- 1884 - 3B Bobby Byrne was born in St. Louis. The pint sized (5-7, 145) scrapper played five seasons for the Pirates (1909-13) and hit .277 with 97 stolen bases in Pittsburgh. He was acquired late in 1909 and helped the Bucs to their World Series title against the Tigers. A leadoff hitter, Bobby had 176 stolen bases in his career and walked more often than he whiffed. Byrne was a very good soccer player, making the All-St. Louis team as a youth and playing in the area until Barney Dreyfuss made him stick to one sport.
|Bobby Byrnes 1911 Gold Border T205 series|
- 1971 - RHP Esteban Loaiza was born in Tijuana. He began his 14 year career in Pittsburgh from 1995-98, where he showed maddening promise, but no consistency, going 27-28/4.61 over that span. He did put it together once, in 2003 for the White Sox, going 21-9/2.90 and earning his first of two All-Star berths. He was also considered for the Cy Young that year, finishing second behind Roy Halladay but ahead of Pedro Martínez and Tim Hudson.
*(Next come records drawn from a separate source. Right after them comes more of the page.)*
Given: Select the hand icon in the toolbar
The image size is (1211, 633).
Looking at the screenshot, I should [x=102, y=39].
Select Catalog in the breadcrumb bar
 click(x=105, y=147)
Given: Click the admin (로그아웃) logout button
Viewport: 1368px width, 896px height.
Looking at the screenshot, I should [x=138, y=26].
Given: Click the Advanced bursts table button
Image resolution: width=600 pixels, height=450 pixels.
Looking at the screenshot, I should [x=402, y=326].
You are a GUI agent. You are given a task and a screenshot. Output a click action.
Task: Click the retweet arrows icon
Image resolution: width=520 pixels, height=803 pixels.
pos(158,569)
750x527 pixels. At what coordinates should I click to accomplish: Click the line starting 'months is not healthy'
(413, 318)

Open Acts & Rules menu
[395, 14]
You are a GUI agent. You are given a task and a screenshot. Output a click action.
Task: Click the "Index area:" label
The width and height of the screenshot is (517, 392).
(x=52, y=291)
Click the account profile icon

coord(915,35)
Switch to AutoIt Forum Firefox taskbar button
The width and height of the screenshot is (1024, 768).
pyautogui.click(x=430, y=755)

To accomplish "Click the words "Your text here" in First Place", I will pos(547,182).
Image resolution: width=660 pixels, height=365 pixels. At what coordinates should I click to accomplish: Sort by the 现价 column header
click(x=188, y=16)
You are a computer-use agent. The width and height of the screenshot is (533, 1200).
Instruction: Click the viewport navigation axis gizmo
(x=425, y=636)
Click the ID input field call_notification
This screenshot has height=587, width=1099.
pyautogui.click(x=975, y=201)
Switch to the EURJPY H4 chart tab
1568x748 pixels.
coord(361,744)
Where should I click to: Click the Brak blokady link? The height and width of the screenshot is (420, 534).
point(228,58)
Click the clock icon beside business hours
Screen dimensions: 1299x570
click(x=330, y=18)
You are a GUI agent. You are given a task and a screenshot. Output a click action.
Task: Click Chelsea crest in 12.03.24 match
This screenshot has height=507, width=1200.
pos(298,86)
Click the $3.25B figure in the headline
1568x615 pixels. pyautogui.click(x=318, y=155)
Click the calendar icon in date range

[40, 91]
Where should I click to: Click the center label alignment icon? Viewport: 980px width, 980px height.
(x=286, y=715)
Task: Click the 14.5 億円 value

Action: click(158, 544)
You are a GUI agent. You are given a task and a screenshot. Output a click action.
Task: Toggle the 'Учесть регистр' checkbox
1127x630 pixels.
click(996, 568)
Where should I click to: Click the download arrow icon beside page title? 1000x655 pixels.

|Esteban Loaiz 1996 Fleer Ultra series|
- 1972 - The day that baseball died: Roberto Clemente, 38, was killed when his plane, on a humanitarian trip to Managua, crashed in the Atlantic while on a rescue mission. Click for the NY Times story. Clemente had somewhat quietly spent much of his time during his off-seasons involved in charity work. When Managua was affected by a massive earthquake, he put together relief flights to aid in its recovery, and was aboard on the fourth trip he had personally organized, on an overloaded and mechanically cranky DC-7. Roberto thought the situation called for his presence, but it wasn't to be. The plane crashed into the ocean, and Clemente's body was never recovered. In fact, Manny Sanguillen missed Roberto's memorial service; he was diving in a search for the body. Posthumously, Clemente was elected to the Hall of Fame, not only as the first Latino player, but the first to have the five-year wait waived. The Roberto Clemente Award was established to provide a charitable grant to the player who was the most committed to community service. His number was retired by the Pirates. So while he's gone, his legacy remains to this day.